Teks Bacaan
- - - -

بسم الله الرّحمن الرّحيم
Aku mencoba menulis
untuk diriku, menulis tentang sepenggal kisah hidupku. Yah, kalau mau kita
spesifikkan tentang sepenggal episode kehidupan masa laluku. Kehidupan yang
selama ini kupendam dan tak ada yang tahu selain aku, beliau, dan Rabbku.
Kehidupan yang menjadi pijakan pertama untuk memulai suatu kehidupan jauh lebih
indah dari yang kubayangkan sebelumnya. Kehidupan yang membuatku sadar akan
pilihan yang kuambil beserta semua konsekuensinya dan kepada siapa akan
kukembalikan semuanya.
Namaku Irwan. Tunggu dulu, jangan berpikir ini
kisah picisan remaja galau, dan juga jangan kira ini drama percintaan bak film
korea dengan segala intrik dan perang dinginnya. Bukan, Ini tentang aku dan
kehidupanku.
Aku terlahir pada keluarga non-muslim yang tumbuh dan dibesarkan
dalam nuansa keagamaan yang begitu kental. Keluargaku termasuk penganut ibadah
yang taat. Teringat jelas bagaimana kehidupan yang kujalani saat itu. Tapi
tunggu dulu, bukan kisah itu yang ingin kuceritakan. Tapi tentang kisah titik
balik kehidupanku menjadi seorang muslim.
Aku mulai kisahnya pada tanggal 1
Ramadhan 1428 Hijriyah. Entah apa yang ada dibenakku saat itu tapi tiba-tiba
aku merasa tertantang untuk ikut berpuasa bersama mayoritas penduduk negeri
ini. Ingin kubuktikan bahwa aku juga kuat berpuasa, jangan remehkan ya! Kabar
baiknya hari pertama berlalu dengan lancar tanpa ada kendala, dan kabar
buruknya orang tuaku tidak tahu apa yang anaknya ini lakukan. But I
think it’s not a big deal. Ikut puasa sampai 30 hari penuh, Why
not?! Itu rencanaku.

- - - -

Tugas Latihan A
Tuliskan ulang baris-baris data tanpa perubahan apa pun, mulai dari baris data yang memuat "カタログ (53, 231)" sampai baris terakhir data, keduanya ikut disertakan.

- - - -

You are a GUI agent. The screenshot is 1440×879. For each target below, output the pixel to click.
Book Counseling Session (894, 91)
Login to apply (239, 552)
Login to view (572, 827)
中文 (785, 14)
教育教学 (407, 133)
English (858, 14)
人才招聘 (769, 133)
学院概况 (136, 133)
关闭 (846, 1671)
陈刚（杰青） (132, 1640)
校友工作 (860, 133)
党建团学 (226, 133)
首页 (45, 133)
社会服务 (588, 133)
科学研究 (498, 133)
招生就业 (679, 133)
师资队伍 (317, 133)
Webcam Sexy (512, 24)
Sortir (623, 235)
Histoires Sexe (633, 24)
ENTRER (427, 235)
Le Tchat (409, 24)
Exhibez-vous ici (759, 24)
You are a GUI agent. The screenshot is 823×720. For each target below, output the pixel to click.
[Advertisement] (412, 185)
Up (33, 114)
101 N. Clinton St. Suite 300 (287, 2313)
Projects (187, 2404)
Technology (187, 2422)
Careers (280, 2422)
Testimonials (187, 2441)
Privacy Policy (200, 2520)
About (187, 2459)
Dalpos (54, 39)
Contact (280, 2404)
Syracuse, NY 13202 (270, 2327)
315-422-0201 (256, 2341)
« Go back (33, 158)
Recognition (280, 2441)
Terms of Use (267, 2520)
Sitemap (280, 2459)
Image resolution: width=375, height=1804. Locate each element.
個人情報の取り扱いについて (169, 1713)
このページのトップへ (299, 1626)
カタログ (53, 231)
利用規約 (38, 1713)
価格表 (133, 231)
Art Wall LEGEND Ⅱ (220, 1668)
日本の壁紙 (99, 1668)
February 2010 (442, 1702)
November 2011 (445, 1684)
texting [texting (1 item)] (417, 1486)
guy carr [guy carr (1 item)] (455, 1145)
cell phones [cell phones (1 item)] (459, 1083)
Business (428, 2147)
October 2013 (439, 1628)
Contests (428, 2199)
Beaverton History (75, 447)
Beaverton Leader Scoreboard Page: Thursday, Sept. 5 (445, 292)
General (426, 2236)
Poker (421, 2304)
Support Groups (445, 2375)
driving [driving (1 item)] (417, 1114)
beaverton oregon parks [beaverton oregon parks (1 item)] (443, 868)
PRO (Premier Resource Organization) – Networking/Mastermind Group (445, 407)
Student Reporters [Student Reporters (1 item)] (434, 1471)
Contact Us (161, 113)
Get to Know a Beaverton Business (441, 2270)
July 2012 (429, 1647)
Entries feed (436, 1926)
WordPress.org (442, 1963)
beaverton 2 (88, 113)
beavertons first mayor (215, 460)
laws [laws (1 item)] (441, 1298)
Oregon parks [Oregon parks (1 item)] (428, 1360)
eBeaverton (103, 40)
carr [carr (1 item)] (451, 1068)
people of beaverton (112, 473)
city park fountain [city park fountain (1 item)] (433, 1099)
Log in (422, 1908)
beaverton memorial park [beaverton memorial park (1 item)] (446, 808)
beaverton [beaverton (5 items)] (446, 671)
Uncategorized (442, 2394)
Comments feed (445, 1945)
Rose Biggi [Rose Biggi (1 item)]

- - - -

Tugas Latihan B
Menurut teks bacaan tentang kisah Irwan, pada tanggal berapa ia memulai kisah titik balik hidupnya?

Jawaban Akhir A
カタログ (53, 231)
利用規約 (38, 1713)
価格表 (133, 231)
Art Wall LEGEND Ⅱ (220, 1668)
日本の壁紙 (99, 1668)
February 2010 (442, 1702)
November 2011 (445, 1684)
texting [texting (1 item)] (417, 1486)
guy carr [guy carr (1 item)] (455, 1145)
cell phones [cell phones (1 item)] (459, 1083)
Business (428, 2147)
October 2013 (439, 1628)
Contests (428, 2199)
Beaverton History (75, 447)
Beaverton Leader Scoreboard Page: Thursday, Sept. 5 (445, 292)
General (426, 2236)
Poker (421, 2304)
Support Groups (445, 2375)
driving [driving (1 item)] (417, 1114)
beaverton oregon parks [beaverton oregon parks (1 item)] (443, 868)
PRO (Premier Resource Organization) – Networking/Mastermind Group (445, 407)
Student Reporters [Student Reporters (1 item)] (434, 1471)
Contact Us (161, 113)
Get to Know a Beaverton Business (441, 2270)
July 2012 (429, 1647)
Entries feed (436, 1926)
WordPress.org (442, 1963)
beaverton 2 (88, 113)
beavertons first mayor (215, 460)
laws [laws (1 item)] (441, 1298)
Oregon parks [Oregon parks (1 item)] (428, 1360)
eBeaverton (103, 40)
carr [carr (1 item)] (451, 1068)
people of beaverton (112, 473)
city park fountain [city park fountain (1 item)] (433, 1099)
Log in (422, 1908)
beaverton memorial park [beaverton memorial park (1 item)] (446, 808)
beaverton [beaverton (5 items)] (446, 671)
Uncategorized (442, 2394)
Comments feed (445, 1945)
Rose Biggi [Rose Biggi (1 item)]

Jawaban Akhir B
1 Ramadhan 1428 Hijriyah.